- _AIM OF THE EXERCISE_
Your answer needs to include each line of the records in which the string "card" can be found.

- _EXCERPTED DATA_
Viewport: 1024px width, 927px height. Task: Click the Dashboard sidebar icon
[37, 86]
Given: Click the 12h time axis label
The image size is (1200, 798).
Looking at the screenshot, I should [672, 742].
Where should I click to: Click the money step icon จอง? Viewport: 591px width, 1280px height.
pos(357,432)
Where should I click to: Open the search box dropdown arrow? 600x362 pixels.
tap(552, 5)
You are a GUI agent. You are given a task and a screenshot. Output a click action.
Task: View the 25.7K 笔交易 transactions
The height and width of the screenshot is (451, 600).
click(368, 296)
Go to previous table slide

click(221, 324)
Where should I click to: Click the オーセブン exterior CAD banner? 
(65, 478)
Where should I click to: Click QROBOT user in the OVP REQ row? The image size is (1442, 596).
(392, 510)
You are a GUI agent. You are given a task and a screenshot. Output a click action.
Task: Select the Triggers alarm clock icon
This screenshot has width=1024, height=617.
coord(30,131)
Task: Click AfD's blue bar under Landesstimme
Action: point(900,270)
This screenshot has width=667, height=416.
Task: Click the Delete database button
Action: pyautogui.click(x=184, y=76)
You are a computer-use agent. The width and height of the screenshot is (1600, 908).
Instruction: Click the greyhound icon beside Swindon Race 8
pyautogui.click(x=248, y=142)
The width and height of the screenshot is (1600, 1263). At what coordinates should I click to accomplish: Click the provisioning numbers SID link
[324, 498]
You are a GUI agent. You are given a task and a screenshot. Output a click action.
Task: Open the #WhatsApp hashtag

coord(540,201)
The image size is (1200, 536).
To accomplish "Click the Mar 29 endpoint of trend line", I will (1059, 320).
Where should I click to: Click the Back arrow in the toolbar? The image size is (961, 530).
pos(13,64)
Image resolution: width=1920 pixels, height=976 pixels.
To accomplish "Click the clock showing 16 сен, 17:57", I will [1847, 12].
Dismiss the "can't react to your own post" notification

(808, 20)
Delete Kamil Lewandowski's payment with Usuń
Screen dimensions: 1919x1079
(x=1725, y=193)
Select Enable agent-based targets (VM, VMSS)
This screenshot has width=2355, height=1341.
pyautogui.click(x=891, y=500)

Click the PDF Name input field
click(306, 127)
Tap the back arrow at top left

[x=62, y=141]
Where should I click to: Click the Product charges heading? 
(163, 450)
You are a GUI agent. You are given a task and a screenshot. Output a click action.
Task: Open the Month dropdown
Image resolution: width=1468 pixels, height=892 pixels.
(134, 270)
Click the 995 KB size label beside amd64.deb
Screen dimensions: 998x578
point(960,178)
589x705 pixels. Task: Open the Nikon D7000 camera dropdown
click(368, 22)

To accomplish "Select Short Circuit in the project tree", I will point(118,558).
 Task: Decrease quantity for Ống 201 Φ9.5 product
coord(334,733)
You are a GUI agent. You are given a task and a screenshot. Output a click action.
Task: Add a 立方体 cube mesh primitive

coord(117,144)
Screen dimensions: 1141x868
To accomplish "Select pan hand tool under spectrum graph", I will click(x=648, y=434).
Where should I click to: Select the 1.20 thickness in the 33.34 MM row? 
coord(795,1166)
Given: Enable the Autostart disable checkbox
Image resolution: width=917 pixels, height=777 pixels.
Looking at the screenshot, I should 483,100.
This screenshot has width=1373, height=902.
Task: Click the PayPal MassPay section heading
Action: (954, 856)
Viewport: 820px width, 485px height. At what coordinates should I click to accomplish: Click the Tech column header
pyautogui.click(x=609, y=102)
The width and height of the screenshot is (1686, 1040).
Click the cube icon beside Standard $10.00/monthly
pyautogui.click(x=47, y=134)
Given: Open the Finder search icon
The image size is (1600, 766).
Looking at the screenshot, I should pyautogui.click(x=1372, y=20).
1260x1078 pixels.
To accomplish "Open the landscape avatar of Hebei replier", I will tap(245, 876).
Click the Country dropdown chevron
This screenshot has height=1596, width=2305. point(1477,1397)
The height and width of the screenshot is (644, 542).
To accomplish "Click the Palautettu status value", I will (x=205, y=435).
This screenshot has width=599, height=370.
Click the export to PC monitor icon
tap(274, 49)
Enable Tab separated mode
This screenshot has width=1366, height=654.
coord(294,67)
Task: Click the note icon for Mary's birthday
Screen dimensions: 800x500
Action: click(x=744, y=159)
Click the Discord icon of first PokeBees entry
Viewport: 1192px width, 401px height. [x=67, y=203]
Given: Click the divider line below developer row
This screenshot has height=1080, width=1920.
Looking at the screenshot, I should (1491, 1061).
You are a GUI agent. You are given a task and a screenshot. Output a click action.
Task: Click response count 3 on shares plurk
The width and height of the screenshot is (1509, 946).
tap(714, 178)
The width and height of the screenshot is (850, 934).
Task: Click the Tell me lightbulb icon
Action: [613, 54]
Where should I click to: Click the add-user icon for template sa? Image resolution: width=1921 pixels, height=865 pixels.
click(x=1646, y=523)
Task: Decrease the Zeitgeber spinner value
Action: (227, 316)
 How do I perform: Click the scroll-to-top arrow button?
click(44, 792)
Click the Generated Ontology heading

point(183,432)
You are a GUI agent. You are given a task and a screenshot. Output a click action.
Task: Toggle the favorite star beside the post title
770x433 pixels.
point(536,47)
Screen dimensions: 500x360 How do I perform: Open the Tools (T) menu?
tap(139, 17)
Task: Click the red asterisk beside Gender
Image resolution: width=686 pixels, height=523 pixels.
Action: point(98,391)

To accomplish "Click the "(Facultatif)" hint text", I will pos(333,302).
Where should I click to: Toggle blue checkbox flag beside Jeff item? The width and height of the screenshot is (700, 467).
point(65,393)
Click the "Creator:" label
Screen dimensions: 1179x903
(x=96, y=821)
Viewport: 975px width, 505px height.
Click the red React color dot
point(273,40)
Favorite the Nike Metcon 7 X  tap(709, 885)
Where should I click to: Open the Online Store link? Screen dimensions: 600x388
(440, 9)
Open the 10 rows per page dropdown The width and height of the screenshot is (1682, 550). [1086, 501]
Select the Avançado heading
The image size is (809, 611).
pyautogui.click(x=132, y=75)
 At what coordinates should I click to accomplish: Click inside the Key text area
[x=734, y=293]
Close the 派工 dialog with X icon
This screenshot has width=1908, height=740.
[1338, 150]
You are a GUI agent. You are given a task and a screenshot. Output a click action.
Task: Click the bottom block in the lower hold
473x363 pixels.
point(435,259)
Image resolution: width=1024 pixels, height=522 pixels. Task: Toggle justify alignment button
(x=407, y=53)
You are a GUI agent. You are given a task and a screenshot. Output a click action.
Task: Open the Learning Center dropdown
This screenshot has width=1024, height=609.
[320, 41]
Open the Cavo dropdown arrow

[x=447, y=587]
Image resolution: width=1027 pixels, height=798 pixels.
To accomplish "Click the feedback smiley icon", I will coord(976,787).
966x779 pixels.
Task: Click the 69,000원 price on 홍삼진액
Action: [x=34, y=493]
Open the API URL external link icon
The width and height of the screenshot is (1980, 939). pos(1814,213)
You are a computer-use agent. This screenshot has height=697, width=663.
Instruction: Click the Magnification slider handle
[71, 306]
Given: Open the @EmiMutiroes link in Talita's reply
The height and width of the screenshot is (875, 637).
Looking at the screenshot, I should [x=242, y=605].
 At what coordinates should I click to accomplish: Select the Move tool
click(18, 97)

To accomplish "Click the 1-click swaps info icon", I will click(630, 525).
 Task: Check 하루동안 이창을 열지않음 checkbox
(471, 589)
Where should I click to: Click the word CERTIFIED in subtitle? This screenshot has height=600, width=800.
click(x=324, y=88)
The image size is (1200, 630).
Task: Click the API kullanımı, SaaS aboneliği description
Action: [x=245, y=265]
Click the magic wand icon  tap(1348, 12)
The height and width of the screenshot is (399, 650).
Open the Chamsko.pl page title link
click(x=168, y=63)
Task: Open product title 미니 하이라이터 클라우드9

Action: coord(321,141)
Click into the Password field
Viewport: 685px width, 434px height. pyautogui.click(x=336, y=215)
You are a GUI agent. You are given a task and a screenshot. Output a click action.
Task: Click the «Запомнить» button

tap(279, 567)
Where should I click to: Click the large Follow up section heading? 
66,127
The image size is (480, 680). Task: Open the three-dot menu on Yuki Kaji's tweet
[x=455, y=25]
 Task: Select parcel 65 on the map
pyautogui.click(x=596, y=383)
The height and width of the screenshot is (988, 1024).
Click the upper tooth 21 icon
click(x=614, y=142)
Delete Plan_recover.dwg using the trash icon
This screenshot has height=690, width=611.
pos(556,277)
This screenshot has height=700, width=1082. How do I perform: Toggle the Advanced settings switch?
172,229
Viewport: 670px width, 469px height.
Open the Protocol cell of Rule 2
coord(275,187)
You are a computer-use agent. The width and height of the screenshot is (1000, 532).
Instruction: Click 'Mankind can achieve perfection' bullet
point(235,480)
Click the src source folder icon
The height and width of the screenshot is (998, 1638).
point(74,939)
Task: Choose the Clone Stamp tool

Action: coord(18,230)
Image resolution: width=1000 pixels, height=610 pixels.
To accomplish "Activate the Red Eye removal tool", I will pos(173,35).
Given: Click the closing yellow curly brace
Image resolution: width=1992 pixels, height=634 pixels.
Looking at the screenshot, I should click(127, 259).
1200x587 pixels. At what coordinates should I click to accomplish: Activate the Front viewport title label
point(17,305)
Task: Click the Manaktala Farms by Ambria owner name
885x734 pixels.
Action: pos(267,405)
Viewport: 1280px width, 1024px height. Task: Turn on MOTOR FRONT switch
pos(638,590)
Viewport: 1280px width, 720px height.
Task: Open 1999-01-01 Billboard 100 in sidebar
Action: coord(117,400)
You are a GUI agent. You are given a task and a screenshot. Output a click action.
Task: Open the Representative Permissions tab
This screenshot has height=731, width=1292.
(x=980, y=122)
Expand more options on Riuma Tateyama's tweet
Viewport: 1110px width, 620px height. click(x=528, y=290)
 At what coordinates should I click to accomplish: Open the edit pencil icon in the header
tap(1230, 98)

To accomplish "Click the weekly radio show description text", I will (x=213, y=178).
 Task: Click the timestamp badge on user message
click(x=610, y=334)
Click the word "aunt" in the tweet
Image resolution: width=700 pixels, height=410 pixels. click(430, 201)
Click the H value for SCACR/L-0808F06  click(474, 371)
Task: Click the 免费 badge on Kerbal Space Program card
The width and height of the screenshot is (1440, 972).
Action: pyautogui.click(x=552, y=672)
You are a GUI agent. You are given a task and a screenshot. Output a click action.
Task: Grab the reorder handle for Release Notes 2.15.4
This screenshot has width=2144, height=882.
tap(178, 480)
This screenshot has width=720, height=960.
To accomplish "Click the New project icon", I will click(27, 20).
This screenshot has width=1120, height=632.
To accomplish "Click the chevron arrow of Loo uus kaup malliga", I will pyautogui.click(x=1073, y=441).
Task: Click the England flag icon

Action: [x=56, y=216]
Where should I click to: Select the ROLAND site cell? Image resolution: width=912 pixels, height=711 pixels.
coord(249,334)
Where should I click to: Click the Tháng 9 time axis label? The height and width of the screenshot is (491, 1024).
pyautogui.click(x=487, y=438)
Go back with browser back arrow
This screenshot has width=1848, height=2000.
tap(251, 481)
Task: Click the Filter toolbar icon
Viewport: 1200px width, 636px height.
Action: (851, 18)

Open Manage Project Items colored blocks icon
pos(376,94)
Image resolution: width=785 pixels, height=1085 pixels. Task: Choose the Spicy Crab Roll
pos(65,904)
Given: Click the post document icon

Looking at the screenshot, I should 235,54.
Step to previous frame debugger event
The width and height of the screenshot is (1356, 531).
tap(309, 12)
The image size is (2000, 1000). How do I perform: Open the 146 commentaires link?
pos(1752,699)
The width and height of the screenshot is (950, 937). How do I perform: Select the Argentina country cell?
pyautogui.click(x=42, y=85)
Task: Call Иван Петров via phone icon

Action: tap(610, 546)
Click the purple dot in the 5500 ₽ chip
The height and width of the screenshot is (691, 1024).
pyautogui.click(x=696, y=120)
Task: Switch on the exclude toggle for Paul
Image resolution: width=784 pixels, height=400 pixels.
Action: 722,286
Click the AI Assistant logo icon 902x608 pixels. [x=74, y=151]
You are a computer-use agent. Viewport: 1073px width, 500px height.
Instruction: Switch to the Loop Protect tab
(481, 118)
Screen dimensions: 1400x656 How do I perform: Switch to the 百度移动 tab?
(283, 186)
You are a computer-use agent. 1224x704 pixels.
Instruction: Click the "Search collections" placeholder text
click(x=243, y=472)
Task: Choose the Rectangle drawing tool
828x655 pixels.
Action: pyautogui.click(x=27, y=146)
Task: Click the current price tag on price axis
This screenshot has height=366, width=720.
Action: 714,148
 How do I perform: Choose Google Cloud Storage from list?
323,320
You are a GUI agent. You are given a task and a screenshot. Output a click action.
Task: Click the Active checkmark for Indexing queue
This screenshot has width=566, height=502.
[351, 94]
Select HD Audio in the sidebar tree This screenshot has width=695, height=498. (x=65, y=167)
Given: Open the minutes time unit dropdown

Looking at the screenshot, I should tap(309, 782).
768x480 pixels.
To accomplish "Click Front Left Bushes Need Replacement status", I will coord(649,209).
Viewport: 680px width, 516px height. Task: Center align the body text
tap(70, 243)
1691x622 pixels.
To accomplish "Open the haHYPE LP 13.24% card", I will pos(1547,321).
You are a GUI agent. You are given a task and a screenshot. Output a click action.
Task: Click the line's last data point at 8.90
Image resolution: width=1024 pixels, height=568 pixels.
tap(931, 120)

- _WRITTEN ANSWER_
Task: Click the 免费 badge on Kerbal Space Program card
To accomplish "Open the haHYPE LP 13.24% card", I will pos(1547,321).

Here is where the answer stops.